One advantage enjoyed by physical retail stores is the sales staff available for questions and persuasion.

One advantage enjoyed by physical retail stores is the sales staff available for questions and persuasion.

It’s up to the brands to ensure that across each of those unique channels, consumers have an experience similar to the one they’d have in a store. Just as each new point of engagement represents a step forward for the customer, each of those touch points represents the brand’s opportunity to operate like a sales associate and guide that customer even further. The problem is that marketers today think they’re achieving this with just a multi-channel approach – the fact that they have a marketing strategy for each channel. That’s essentially the equivalent of beginning with a new sales associate each time you move closer to making the purchase. Who wants that? Instead, marketers should have one single strategy, just as customers should have a single, devoted sales associate, that guides customers across every channel, building on every experience they’ve already had and motivating them to continually move forward.

What do you see as the biggest learning curves and gaps that online retailers are facing for monetization and discovery purposes?

Urban: Online retailers are not dumb. They are merely confined by the antiquated limitations that larger organizations place on their ability to be agile in a new era. Online retailers understand that consumers have 3.64 connected devices. Online retailers understand that consumers expect consistent communication and, above all else, convenience.
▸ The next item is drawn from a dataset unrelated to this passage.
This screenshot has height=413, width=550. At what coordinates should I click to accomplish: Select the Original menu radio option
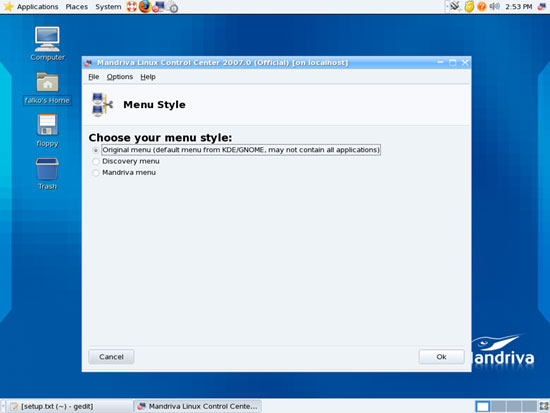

The opportunity to create an impact on the bottom line lies in their ability to unify their marketing data (both online and offline), create people-based communications (not channel based communications), and execute experiences for the human behind the device.

Where do you see the biggest advancements in behavioral marketing in the next 3-5 years?

Urban: The most significant advancement in not just behavioral marketing but marketing as a whole that I see happening in the near future is a shift in perspective. Today, marketers have become scatterbrained, as they attempt to keep up with the ever-evolving ways to engage their consumers. We’ve spread ourselves thin in an attempt to touch every single channel and lost sight of the true goal, which is a result. We have teams devoted to email, social, ads, etc., but we don’t have a team devoted to the customer – to ensuring that the customer experience is optimized across each and every touchpoint, from start to finish.

As new channels and technologies continue to emerge, a people-based approach to marketing will become increasingly crucial, and the key to making that shift lies in data. Brands today are sitting on more data than they know what to do with, from offline POS sales to email and ad engagement data, and any attempt at organizing that data in a comprehensive and actionable way has been hopeless. Behavioral Marketing will become the tool that finally brings that otherwise ‘dark data’ to light by connecting it all back to the individual in question regardless of channel. After all, it doesn’t matter if she came from Snapchat, an email, or a YouTube video; all that matters is how she reacted and how best to motivate her to continue engaging.

Ultimately, Behavioral Marketing will enable brands to identify their consumers regardless of where they are and unify their currently siloed teams and channels under one cohesive, data-driven, and people-based strategy, finally achieving the vision of Omnichannel that’s been discussed for years.